Mayby a good starting point would be the OP's new 10' design, or even the 12' design.. with the 2"*½" round magnets.

You should take the maxium voltage input of your mppt controller, and design the stator so, that you will be about 80% of the maxium voltage when the turbine is outputting it's rated 3000W. Because of the mppt, you can get the best efficiency (and need to lightest possible transfer cable)by designing the stator voltage as high as possible.

Just some pointers that come to my mind.

TomW · « **Reply #3 on:** April 04, 2009, 09:08:45 AM »

Crazy;

The title has "MPPT" in it and that is your stated final use, thus "controls".

Tom

halfcrazy · « **Reply #4 on:** April 04, 2009, 09:33:15 AM »

I kind of was leaning towards the 2 inch discs. my theory for this experiment was to use the stock 10ft machine with no metal work mods. i do realize this will limit me some but i think it would be a good test of what is possible with existing turbines.

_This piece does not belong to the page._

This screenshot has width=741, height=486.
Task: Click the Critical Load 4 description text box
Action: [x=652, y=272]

My logic was 60vdc cut in would end up giving me about 180 volts at 3000 watts. I could be shooting for say 225 vdc output but i don't know if there is any real benefit there?

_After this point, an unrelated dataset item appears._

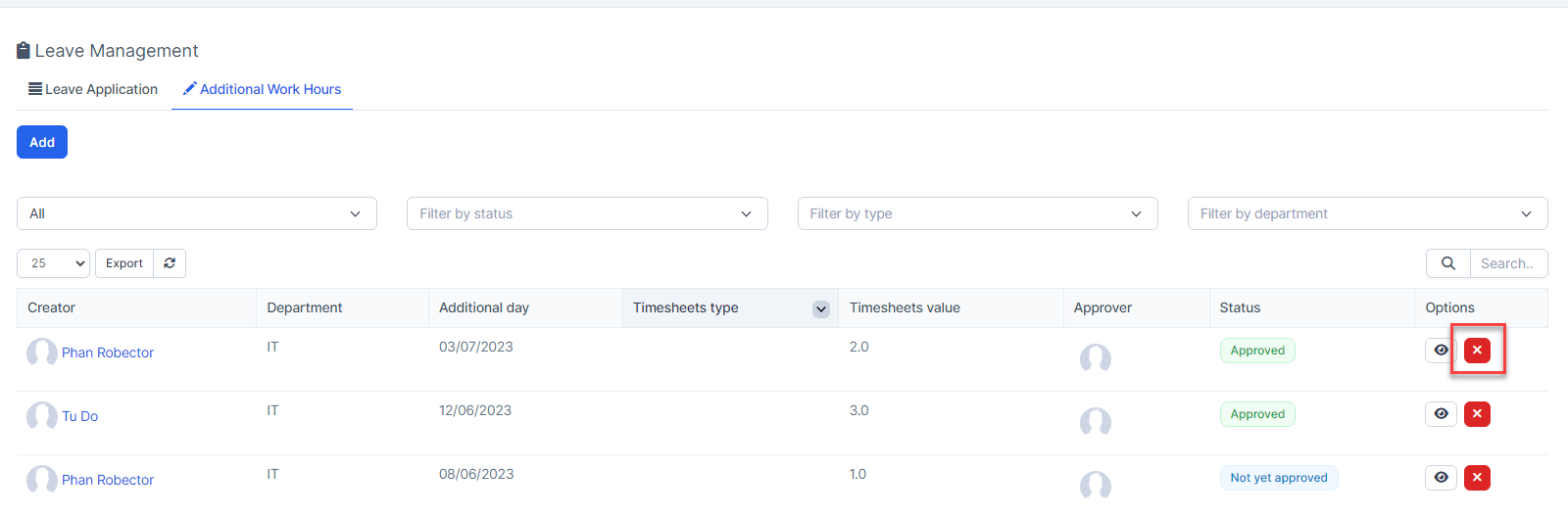Open the Filter by status dropdown
Screen dimensions: 1568x517
(586, 213)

I am curious if there would be a better magnet for the job then the 2 inch discs but if i want to stay with the stock rotors then i may not get much more in there anyhow. As i mentioned my goal for this experiment is to keep all the existing metal work.

I am in the process of building a pair of 17 ft turbines and we will be trying for the most efficient design there to but that is another day and another thread.

Flux · « **Reply #5 on:** April 04, 2009, 09:57:58 AM »

I think the 2" magnets would benefit from an increase in magnet rotor diameter. If you want to avoid that then keeping the rectangular magnets but increasing the thickness would seem worth considering. Going up to 3/4 " thick would make a significant difference. Ideally you need a wider gap and thicker stator but I suspect there are no real mechanical issues that would prevent that.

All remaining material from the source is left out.